Sunday, June 12, 2005

Materialism

By 'materialism' I mean the view that all that exists exists within space and time (or if we adopt an Einstienian idiom, 'space-time'.) Thus materialism denies the God of orthodox Christianity, Judaism and Islam. It perhaps leaves room for a heterodox God. For all that I know, Spinoza's pantheistic God was simply space-time and its inhabitants. But of course most materialists deny even this heterodox God, and it is to them that I wish to speak. This atheistic materialism I will call 'modern materialism', or 'mm' for short.

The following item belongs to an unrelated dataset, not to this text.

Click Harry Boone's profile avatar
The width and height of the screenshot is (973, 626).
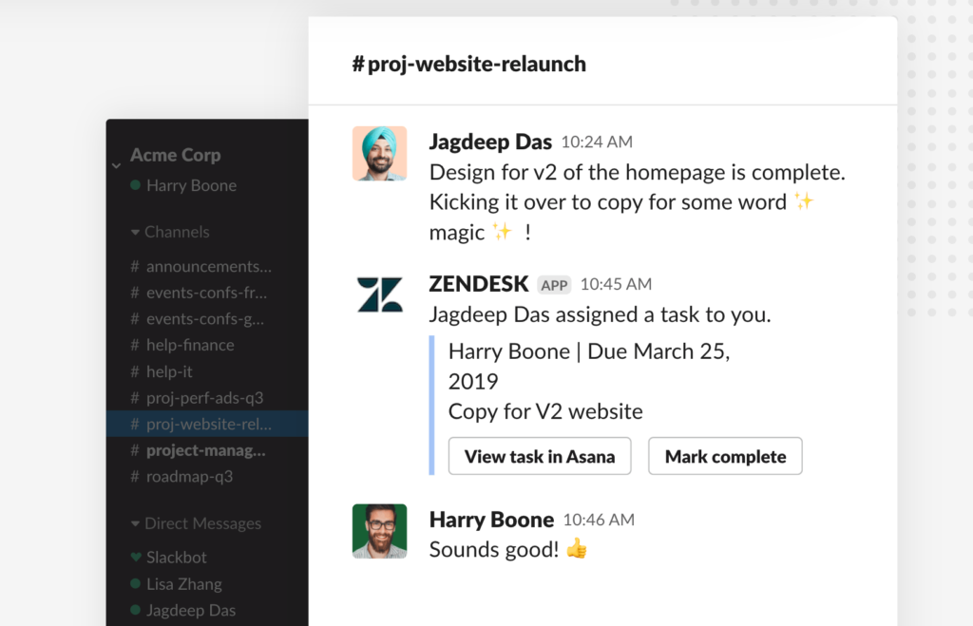379,531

mm relies upon a certain assumption that is not often remarked upon. The assumption is this: space and time, and the matter within it, have within themselves the power to maintain themselves in existence, i.e. they have what we might call 'existential interia'. It should be clear that mm does make this assumption. Matter, and the space and time that contain it, are all contigent beings. (By 'contingent' is meant 'able both to exist and not to exist'.) To this even the defender of mm must assent, for modern cosmological theory tells us that matter and space-time came into existence, and a thing that comes into existence is of course able not to exist.

Is this assumption of existential inertia reasonable for a defender of mm to make? I for one can think of no reason why it is. (As a matter of fact, I think that it is false. But the reason that I think it is false derives from my theism, and since I wish to undermine a variety of materialism that denies God's existence I am not free to simply introduce any theistic assmuptions.) When I think myself into the materialist point of view (a feat that I sometimes can carry out), I can think of no reason to hold that space-time and its contents could not easily 'wink' out of existence at any point in time.

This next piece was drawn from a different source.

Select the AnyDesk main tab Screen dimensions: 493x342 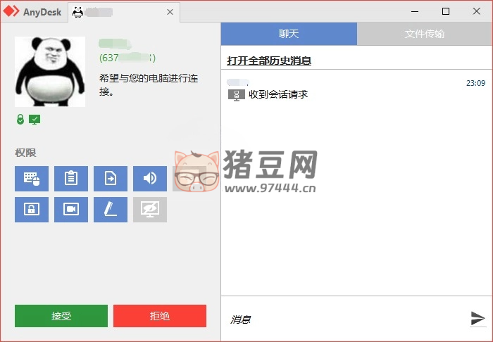pyautogui.click(x=34, y=12)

Thus mm is not simply beset by its inability to explain the origins of the cosmos. It is beset as well by its inability to explain why it is that the cosmos continues to exist.

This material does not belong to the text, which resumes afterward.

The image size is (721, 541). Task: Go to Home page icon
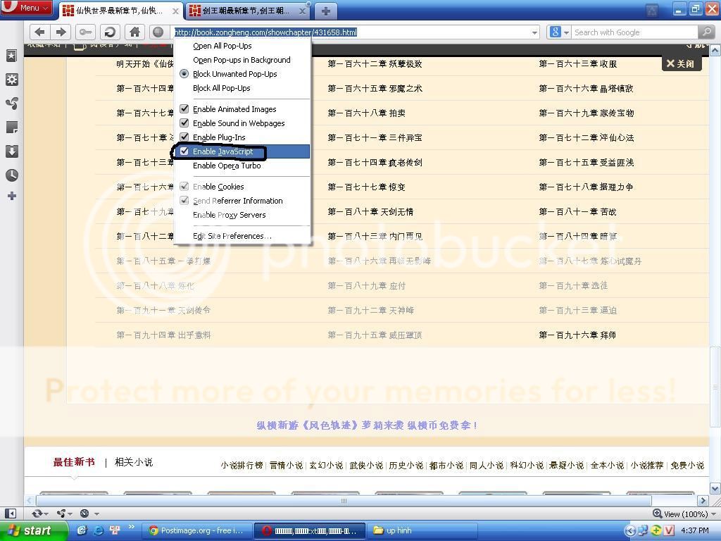pyautogui.click(x=134, y=32)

At one time I thought it not implausible for a materialist to deny that the principle of sufficient reason fails to hold at the origin of the cosmos but holds for all time thereafter. (This principle says that for every fact there is a sufficient reason or cause for its being as it is and not some other way.) But now I think that the situation is much worse for mm than this. For it seems to me now that the materialist has no reason to deny that the principle of sufficient reason fails at every moment the cosmos exists. This would be a continually ongoing violation of the principle of sufficient reason. That hardly seems reasonable to me.